PAGE EXCERPT:
◇ ◇ ◇
The floodplain project cut the slough off completely from the Tanana River, so today, it’s fed only by ground water.  Not only did there used to be lots more water in the slough, it was also a lot more turbid.  That means there were all kinds of tiny particles floating around in the water.  Deep pools riffles and gravel along the bottom made excellent habitat for grayling.  Nick Lisuzzo says the Chena flood project isn’t the only reason grayling habitat has diminished. “One of the things we think is likely contributing to that is this nonnative aquatic weed, Elodea,” he says.

Elodea was likely introduced to the slough within the last 10 to 15 years.  It’s taken over almost half of the lower 10 miles of the slough.  The plant can choke out other species.  Amy Larsen says it essentially creates its own habitat. “So, basically the plant comes in, grows, slows down the water, makes it more suitable to for it to grow," she says. "It helps get sediment out of the water, it makes the soil better for the plant to grow.  It’s a positive feedback system and so it’s just gonna continue to fill in the channel over time.”

The Fairbanks Soil and Water Conservation district plans to use a suction dredge to start removing Elodea from the slough next summer.  While the grayling population has decreased in recent years, both Lisuzzo and Larsen say they haven’t completely disappeared from Chena Slough. “I don’t think it’s a serious threat to the grayling pop in the Chena river system itself," says Nick Lisuzzo. "I think it’s more of an issue of local recreational opportunities for residents of North Pole and the Fairbanks area."

“Well, one of the things that has happened," explains Amy Larsen, "is this used to be everybody’s best place to go fishing, from around town and in Fairbanks.  It was a great fishing spot and people could readily go catch really nice size grayling pretty frequently and so that’s really changed over the years," she says. They’re having to spend a lot more time to catch any given fish and also just the navigability of the stream has changed a lot.  You just can’t even paddle because there’s so much vegetation in the slough.”

Nick Lisuzzo says the long term restoration of Chena slough would be nearly impossible without the information collected by the Army Corps of engineers. “In 1997, when the Corps and Fish and Game were addressing this problem," he says, "they actually made these really detailed habitat maps of the entire slough and archived their data and their methodology in pretty good detail and it’s pretty rare that you have the before introduction data.  We’re lucky enough to have that sort of information just lying on the bookshelf somewhere.”

Lisuzzo and Amy Larsen have submitted a manuscript of their work to the North American Journal of Fisheries Management for publication.
◇ ◇ ◇
THE INPUT:
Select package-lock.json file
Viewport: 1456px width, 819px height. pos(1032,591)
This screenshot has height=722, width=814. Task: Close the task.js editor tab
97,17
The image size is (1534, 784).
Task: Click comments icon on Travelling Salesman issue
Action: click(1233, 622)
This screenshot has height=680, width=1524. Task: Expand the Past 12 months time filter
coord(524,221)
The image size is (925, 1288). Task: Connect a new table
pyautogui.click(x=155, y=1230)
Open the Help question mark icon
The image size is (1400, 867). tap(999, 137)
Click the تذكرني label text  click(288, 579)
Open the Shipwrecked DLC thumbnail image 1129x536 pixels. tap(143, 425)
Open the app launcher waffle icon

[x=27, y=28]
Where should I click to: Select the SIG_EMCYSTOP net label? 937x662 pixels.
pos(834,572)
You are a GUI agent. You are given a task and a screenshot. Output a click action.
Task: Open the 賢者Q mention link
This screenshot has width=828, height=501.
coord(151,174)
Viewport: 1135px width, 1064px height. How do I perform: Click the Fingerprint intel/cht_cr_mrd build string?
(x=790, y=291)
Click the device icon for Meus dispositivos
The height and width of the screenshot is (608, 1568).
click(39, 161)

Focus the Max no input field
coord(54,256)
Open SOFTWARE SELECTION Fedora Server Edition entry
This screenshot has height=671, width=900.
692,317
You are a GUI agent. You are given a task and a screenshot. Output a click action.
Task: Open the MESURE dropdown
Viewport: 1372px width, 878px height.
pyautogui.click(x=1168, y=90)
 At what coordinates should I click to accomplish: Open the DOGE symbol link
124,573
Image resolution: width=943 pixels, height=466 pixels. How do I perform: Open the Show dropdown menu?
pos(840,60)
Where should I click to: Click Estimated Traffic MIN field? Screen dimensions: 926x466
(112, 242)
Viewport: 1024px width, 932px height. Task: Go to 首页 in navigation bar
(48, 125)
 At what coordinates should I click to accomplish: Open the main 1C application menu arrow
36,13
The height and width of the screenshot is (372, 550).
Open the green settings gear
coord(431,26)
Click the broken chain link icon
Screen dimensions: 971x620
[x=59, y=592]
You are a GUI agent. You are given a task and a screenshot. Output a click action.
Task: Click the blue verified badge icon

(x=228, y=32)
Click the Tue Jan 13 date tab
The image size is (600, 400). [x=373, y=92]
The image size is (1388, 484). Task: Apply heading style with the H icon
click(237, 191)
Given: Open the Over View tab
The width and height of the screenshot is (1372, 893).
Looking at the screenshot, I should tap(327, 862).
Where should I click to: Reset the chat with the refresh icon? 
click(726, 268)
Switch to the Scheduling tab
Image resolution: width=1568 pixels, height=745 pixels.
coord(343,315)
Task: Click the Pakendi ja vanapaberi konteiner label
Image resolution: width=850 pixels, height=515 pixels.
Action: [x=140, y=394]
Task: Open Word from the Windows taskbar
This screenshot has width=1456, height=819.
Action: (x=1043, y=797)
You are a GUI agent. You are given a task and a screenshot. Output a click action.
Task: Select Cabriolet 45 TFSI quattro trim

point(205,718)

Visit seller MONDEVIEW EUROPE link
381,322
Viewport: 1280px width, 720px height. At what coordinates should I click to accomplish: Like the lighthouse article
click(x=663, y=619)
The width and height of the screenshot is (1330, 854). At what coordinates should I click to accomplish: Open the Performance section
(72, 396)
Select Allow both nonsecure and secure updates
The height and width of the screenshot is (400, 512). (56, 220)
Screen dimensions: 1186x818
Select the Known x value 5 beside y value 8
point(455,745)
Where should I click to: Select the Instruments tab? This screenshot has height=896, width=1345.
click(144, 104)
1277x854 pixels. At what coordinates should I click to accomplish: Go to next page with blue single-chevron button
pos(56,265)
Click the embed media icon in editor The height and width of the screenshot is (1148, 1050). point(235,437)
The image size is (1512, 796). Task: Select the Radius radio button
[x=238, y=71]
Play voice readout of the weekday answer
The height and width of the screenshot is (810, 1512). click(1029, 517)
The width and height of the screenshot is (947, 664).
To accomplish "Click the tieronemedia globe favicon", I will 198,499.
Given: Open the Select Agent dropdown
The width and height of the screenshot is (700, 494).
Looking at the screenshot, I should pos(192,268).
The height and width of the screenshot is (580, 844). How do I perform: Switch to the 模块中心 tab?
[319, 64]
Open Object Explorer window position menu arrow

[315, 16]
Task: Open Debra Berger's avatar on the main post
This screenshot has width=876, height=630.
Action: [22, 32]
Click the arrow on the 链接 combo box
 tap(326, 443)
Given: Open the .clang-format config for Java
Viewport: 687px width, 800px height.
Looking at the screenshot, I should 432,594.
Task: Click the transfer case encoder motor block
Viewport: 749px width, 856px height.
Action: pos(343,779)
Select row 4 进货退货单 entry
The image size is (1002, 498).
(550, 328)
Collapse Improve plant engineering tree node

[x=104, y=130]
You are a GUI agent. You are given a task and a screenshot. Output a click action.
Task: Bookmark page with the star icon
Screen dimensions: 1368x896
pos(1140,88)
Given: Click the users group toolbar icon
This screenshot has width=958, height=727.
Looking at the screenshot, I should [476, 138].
◇ ◇ ◇
TASKS AND EXERCISES:
A – Answer these questions about the Chena Slough article:
(i) What is the slough fed by today?
(ii) How much of the lower 10 miles of the slough has Elodea taken over?
(iii) To which journal did Lisuzzo and Larsen submit their manuscript?
B – How many lines in the rows contain the string "This"? Case counts, so reply with the number alone.

TASK RESPONSES:
A –
(i) Only ground water.
(ii) Almost half.
(iii) The North American Journal of Fisheries Management.

B – 8